Exercises
**a)** In the about-me text, how many steps does the writer walk each day at work?
**b)** Take the about-me text further, picking up right after its last sentence.

Exercise text
☆ ☆ ☆ ☆

About me
My goal is to adapt the knowledge I have gained to the female body, taking into account hormonal cycles and age-related changes
About me

From theory to real life
Hello! I am 39 years old, and I know what it means to start all over again.
My journey into the world of health did not begin in a perfect gym, but rather through searching for answers to my own questions. With nine years of yoga practice and an instructor certificate under my belt, I realized that standard fitness advice often does not work for ordinary women whose lives are filled with work, household chores, and stress.
Today, I live in the UK and study Sport Science at The Open University. But my main “laboratory research” takes place not in lecture halls, but at my two jobs, where I walk 19,000 steps every day.
Why do I do this?
Because I am convinced that the female body is not just a “small copy of the male body.” In the course “Supporting Women in Sport,” I discovered Dr. Stacey Sims’ methodology, which proves that we must train and eat according to our unique biology and hormonal cycle.
My PrimeLife40 approach is about:
Not “killing” yourself in the gym after a hard shift, but choosing exercises for recovery.
Synchronizing your life with your menstrual cycle so you don’t fight your own body.
Using food as fuel for energy, not as a reason for guilt.
what I know
Experience applied to science
In my arsenal:
2 yoga teacher certificates (a practice that taught me to feel my body).
Studying at the Open University (UK), where I am deeply immersed in sports science and biology.
Deep immersion in female physiology using the methods of Dr. Stacy Sims.





what I do
I study the complex science of biochemistry and physiology, filter it through my own experience, and adapt it to the needs of the female body so that I can share with you only what really works in life.
Hard physical labor is not exercise, it is exhaustion of the body. I know this from my own experience, because I work two jobs and am very familiar with the feeling when my legs literally buzz after a shift.

☆ ☆ ☆ ☆

Data excerpts
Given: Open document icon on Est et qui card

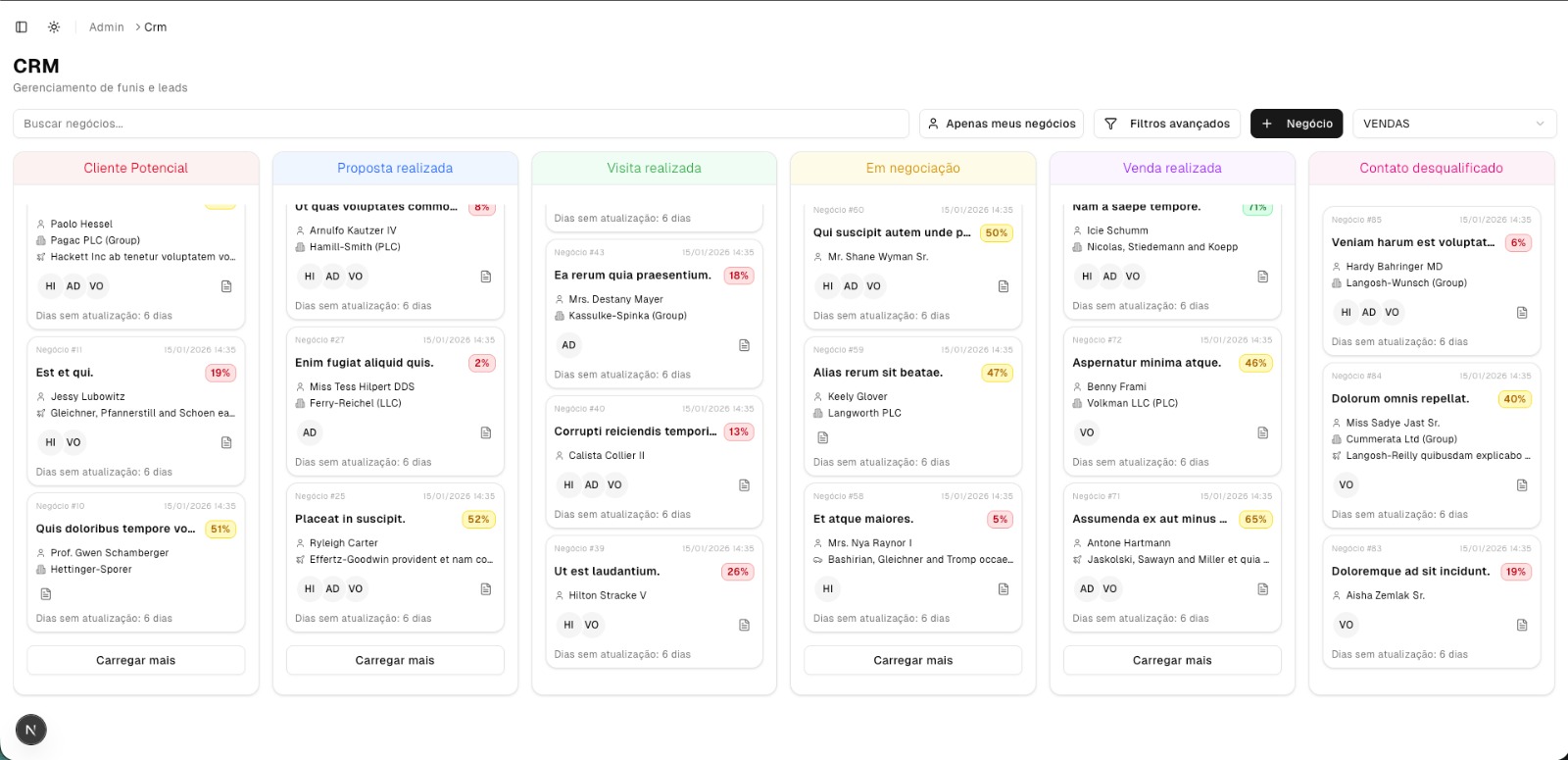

☆ ☆ ☆ ☆

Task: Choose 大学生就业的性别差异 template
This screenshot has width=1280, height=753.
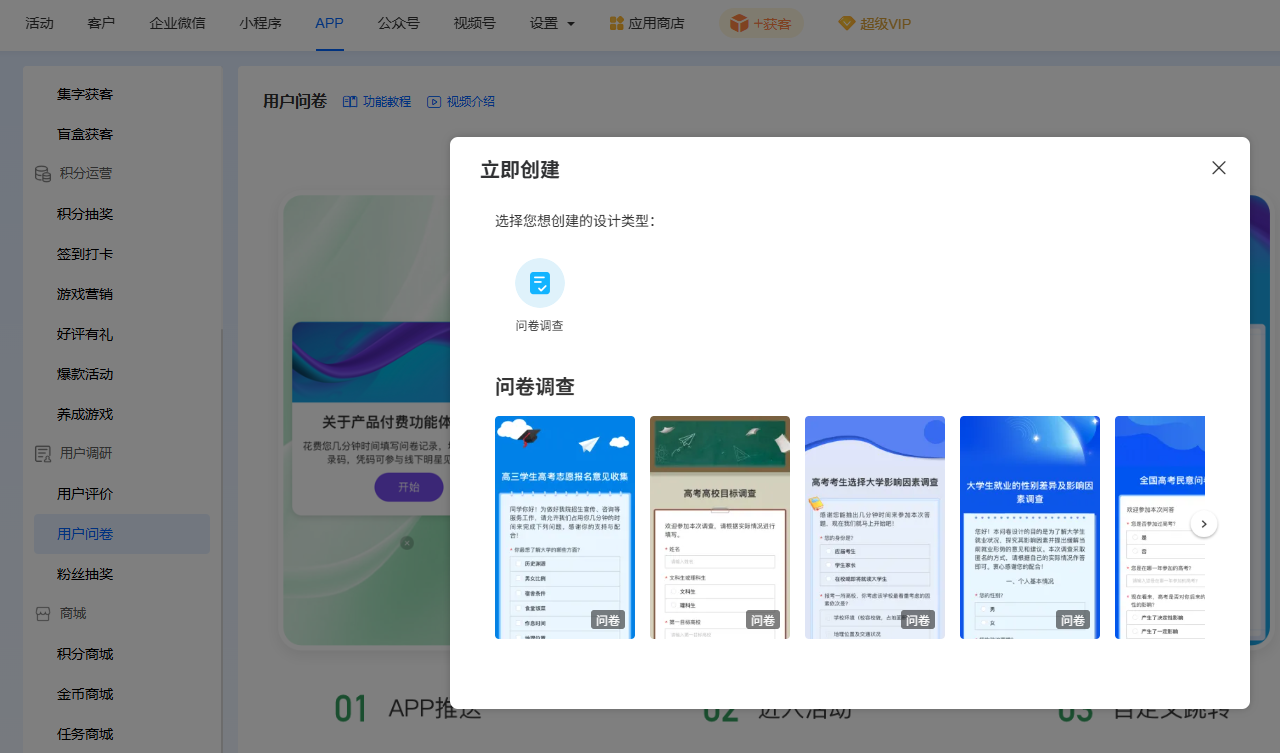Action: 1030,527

☆ ☆ ☆ ☆

Task-by-task results
**a)** 19,000 steps

**b)**
I share how I support myself and how to choose the right exercises that strengthen rather than exhaust an already tired body. My goal is to help you balance your workload so that work does not destroy your health and your body has the resources to recover.
For a long time, I trained “like everyone else” until I discovered the work of Dr. Stacey Sims while taking a course at the British Open University. It turned out that almost all fitness programs are designed by men for men. But we are not “little men.” We have a different metabolism and cycle that changes everything. I am learning to listen to my body and share what I have tested in practice: how to adapt exercise to hormones so that you don’t burn out but become stronger.
War, relocation, physical labor, responsibility for a child — this is not just fatigue, it is a burden on every cell. I am not offering theoretical advice on “being less nervous.” I’m sharing real recovery tools that help me balance two jobs and studying. It’s about how to signal to your nervous system that “you’re safe” so that your body can rest even with just a few hours of sleep.
Food ceased to be my enemy or “calories” when I began studying biology at university. Now I see it as fuel that helps me endure 19,000 steps per shift and maintain mental clarity for learning. I share my approach to nutrition without diets or restrictions: how to feed your body according to its type so that you have energy for life, not just survival.